No I havn't indica86, and to tell you the truth the amount had me a little worried aswell. An EBC of 85.7 did seem quite high to me, do you think cut them down to 150 each? I have started this recipe from Scratch so any tips or info on it is much appreciated, I am also assuming that the 3 specialty grains can all be steeped aswell?

cheers,


----------



## indica86 (6/10/14)

I would use 250g of a dark crystal and 100g of a roasted something.
I don't know everything or much really, but that will be dark and roasty enough.


----------



## Major Arcana (6/10/14)

indica86 said:


> I would use 250g of a dark crystal and 100g of a roasted something.
> I don't know everything or much really, but that will be dark and roasty enough.


Hmmm I was thinking the dark crystal may make it too sweet though???


----------



## indica86 (6/10/14)

Just stating what has worked for me, not saying you should, but what I would.


----------



## Major Arcana (7/10/14)

Thanks indica86, Yep definitely am thinking of cutting it down to 150gm each im hoping this will be okay,

cheers,


----------



## black_labb (7/10/14)

Is there any reason why you want to use all 3 of carafa spec II, choc and cold steeped roast barley? In my experience trying to create a complex malt base by adding lots of small amounts of different malts tends to end up with very undefined flavours. I would use only the carafa spec III or Carafa spec III and the chocolate if you want to get some more chocolate flavours in there. You don't need too much to get a black colour. 250g of carafa spec II and choc will get you plenty dark and probably roastier than Karma Citra.

I would have a look in this thread.

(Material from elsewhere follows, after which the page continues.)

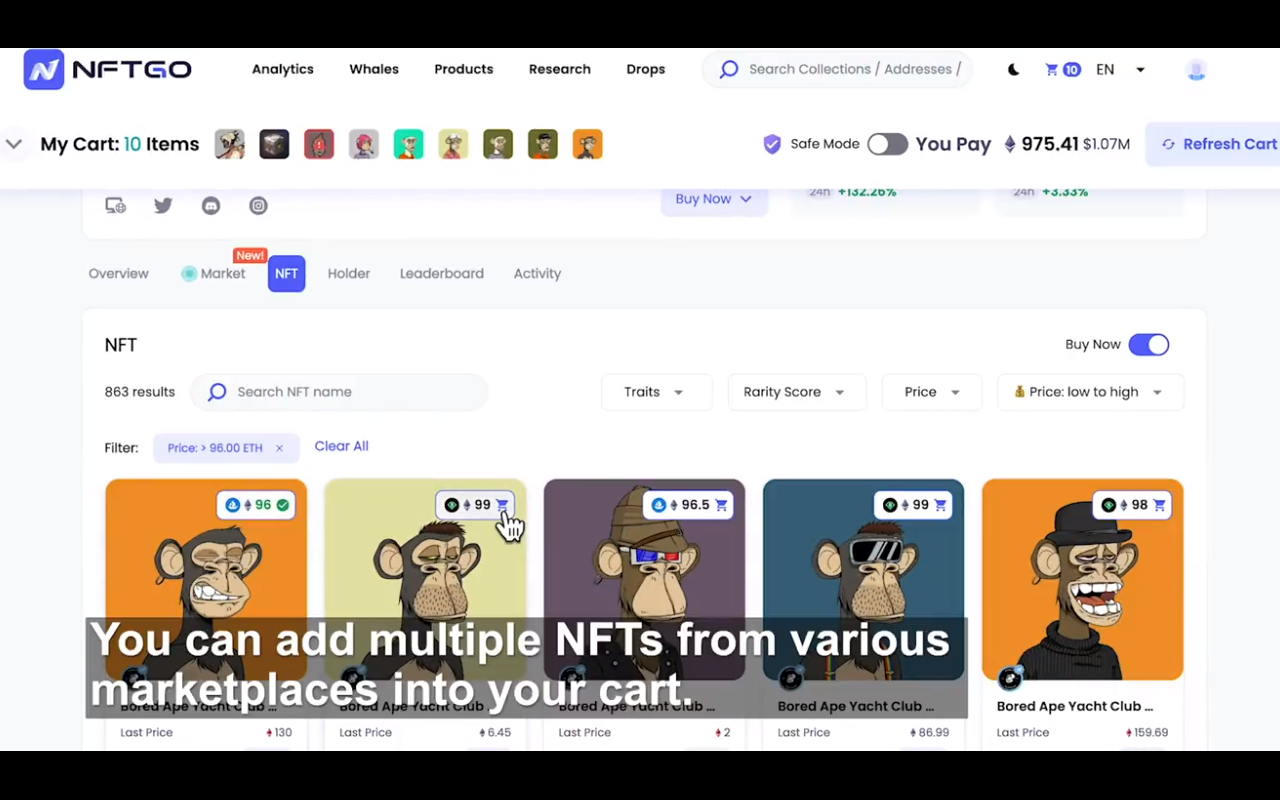Open the Discord icon
Screen dimensions: 1280x800
(211, 205)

The recipe in there seems closer to the Karma Citra than yours IMO. http://aussiehomebrewer.com/topic/52500-black-ipa-recipe-help-needed-feral-karma-citra/


----------



## Alex.Tas (7/10/14)

i'll add another opinion - although its similar to black Labb's. just go with the one spec grain. I've used carafa spec 1 before (lighter than the 2 and 3) and it gives a good browny black colour, its nice and malty and not really too sweet. to get the colour you are after maybe go with 150g of the two or three. you will still get a slight roasty flavour - dont worry.

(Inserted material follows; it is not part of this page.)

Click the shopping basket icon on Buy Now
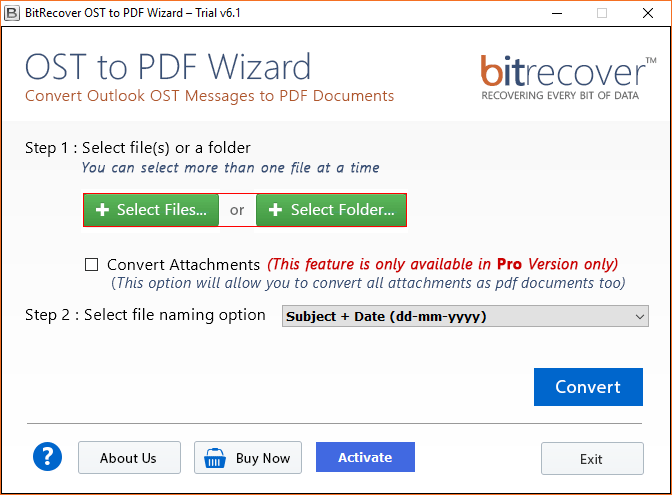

hop wise, I haven't had karma citra before, so take this how you will. 
Drop the 60 min addition and get the target IBUs from below 20 minutes.
Centennial is pretty powerful and i dont reckon it will be washed out if you upped your 15min addition of citra to account for the removed 60 min addition.

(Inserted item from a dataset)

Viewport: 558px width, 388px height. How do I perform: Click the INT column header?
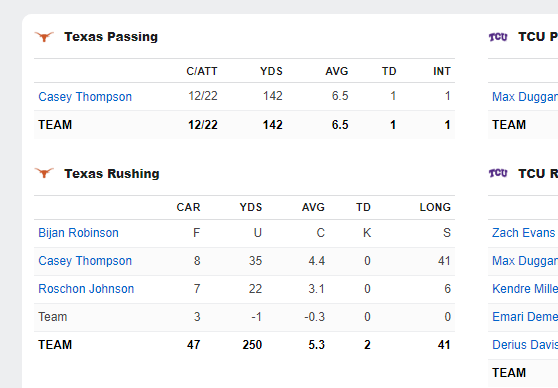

The last IPA i made, the earliest addition i made was 20 min i think. Loved it. Felt weird standing around a boiling pot of wort for an hour though and not adding any hops.


----------



## Major Arcana (7/10/14)

black_labb said:


> Is there any reason why you want to use all 3 of carafa spec II, choc and cold steeped roast barley? In my experience trying to create a complex malt base by adding lots of small amounts of different malts tends to end up with very undefined flavours. I would use only the carafa spec III or Carafa spec III and the chocolate if you want to get some more chocolate flavours in there. You don't need too much to get a black colour. 250g of carafa spec II and choc will get you plenty dark and probably roastier than Karma Citra.
> 
> I would have a look in this thread. The recipe in there seems closer to the Karma Citra than yours IMO. http://aussiehomebrewer.com/topic/52500-black-ipa-recipe-help-needed-feral-karma-citra/


G'day black_labb,

To be honest with you mate, I am chasing that colour, the roast flavour, and a hint of chocolate followed obviously by the Citra, to me this is what I could taste when indulging in this fine beverage, I have not had a lot of experience with these darker malts, so I am still learning on what to use etc. I had a read through the attached topic you put up, and did notice they used the carafe special and also hints of the chocolate malt. I do want to keep the tastes stable etc so like you mentioned maybe taking out the roast barley may help me achieve this.
As for right now if I stick with the carafe special II and the chocolate malt do you think 150gm of each would be okay?

cheers for the help mate,

Dan


----------



## black_labb (7/10/14)

I would aim for 25 -30 SRM and use as little roast malt as possible. You do get chocolate from the carafa spec II and you would be just as well to use only that but it is up to you.


----------



## Major Arcana (7/10/14)

Alex.Tas said:


> i'll add another opinion - although its similar to black Labb's. just go with the one spec grain. I've used carafa spec 1 before (lighter than the 2 and 3) and it gives a good browny black colour, its nice and malty and not really too sweet. to get the colour you are after maybe go with 150g of the two or three. you will still get a slight roasty flavour - dont worry.
> 
> hop wise, I haven't had karma citra before, so take this how you will.
> Drop the 60 min addition and get the target IBUs from below 20 minutes.
> ...





Alex.Tas said:


> i'll add another opinion - although its similar to black Labb's. just go with the one spec grain. I've used carafa spec 1 before (lighter than the 2 and 3) and it gives a good browny black colour, its nice and malty and not really too sweet. to get the colour you are after maybe go with 150g of the two or three. you will still get a slight roasty flavour - dont worry.
> 
> hop wise, I haven't had karma citra before, so take this how you will.
> Drop the 60 min addition and get the target IBUs from below 20 minutes.
> ...


Hi Alex

haha mate I would be feeling rather weirded out also stand around a boiling pot for an hour with no Hops in it. I will re look at the Hop Schedule.


----------